### WHAT TO WORK ON
Copy the records below in full, keeping each word as it is but omitting the pictures.
◆ ◆ ◆
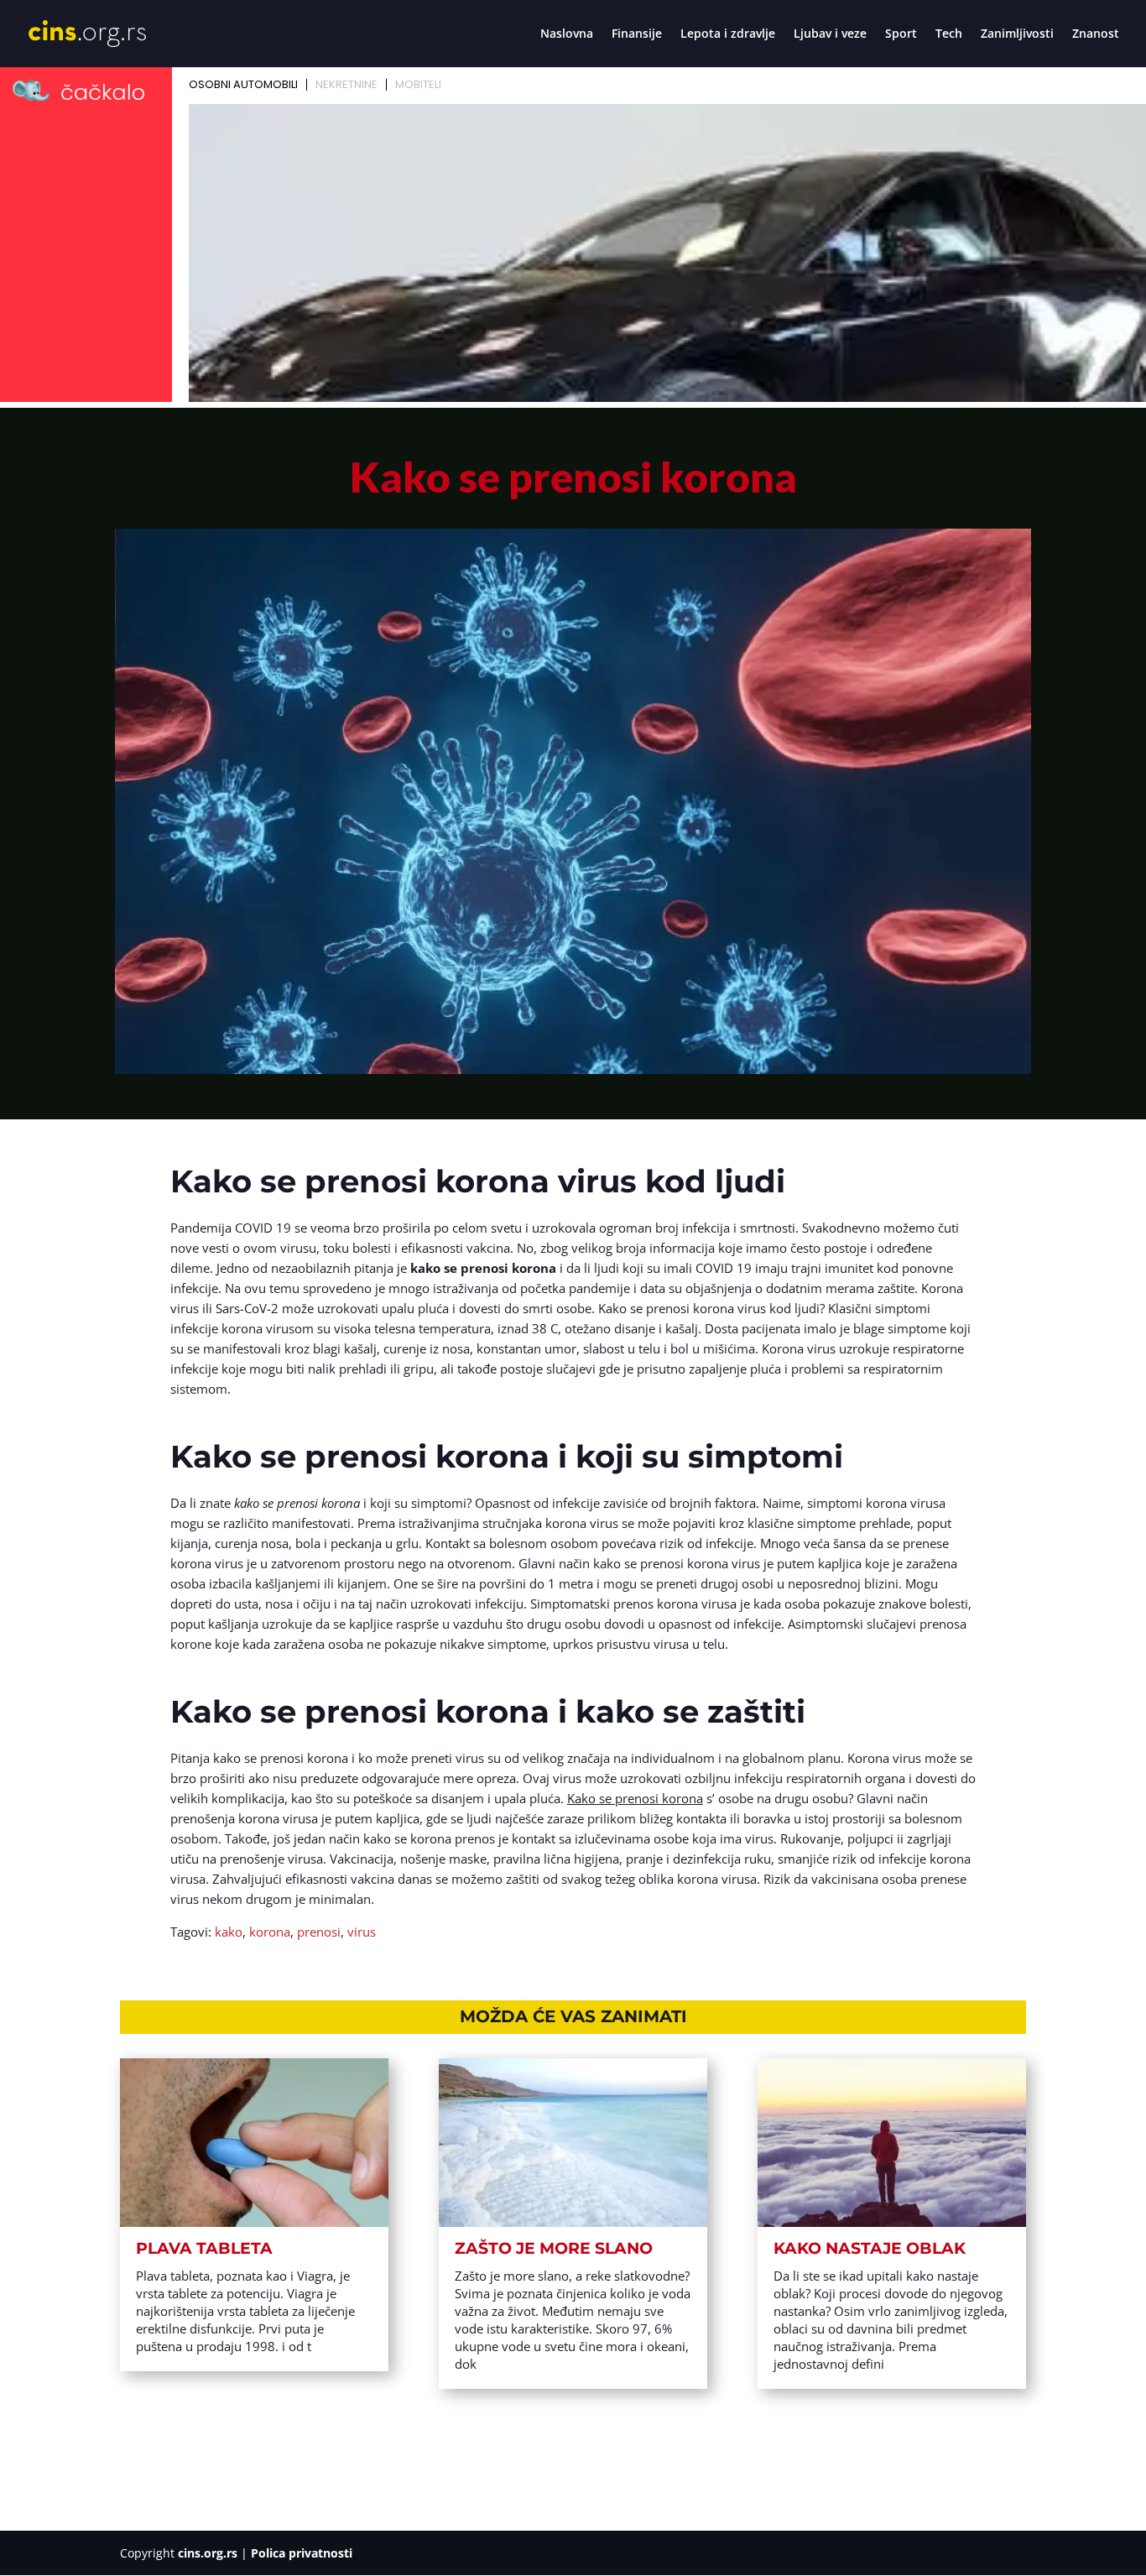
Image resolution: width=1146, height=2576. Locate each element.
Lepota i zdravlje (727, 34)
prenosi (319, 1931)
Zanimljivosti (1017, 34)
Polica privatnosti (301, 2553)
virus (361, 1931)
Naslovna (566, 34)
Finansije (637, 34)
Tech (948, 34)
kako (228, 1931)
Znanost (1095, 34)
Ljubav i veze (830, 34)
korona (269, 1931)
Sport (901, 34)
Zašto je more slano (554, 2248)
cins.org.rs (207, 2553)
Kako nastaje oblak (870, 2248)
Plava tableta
◆ ◆ ◆
### EXPECTED OUTPUT
Image resolution: width=1146, height=2576. Locate each element.
Lepota i zdravlje (727, 34)
prenosi (319, 1931)
Zanimljivosti (1017, 34)
Polica privatnosti (301, 2553)
virus (361, 1931)
Naslovna (566, 34)
Finansije (637, 34)
Tech (948, 34)
kako (228, 1931)
Znanost (1095, 34)
Ljubav i veze (830, 34)
korona (269, 1931)
Sport (901, 34)
Zašto je more slano (554, 2248)
cins.org.rs (207, 2553)
Kako nastaje oblak (870, 2248)
Plava tableta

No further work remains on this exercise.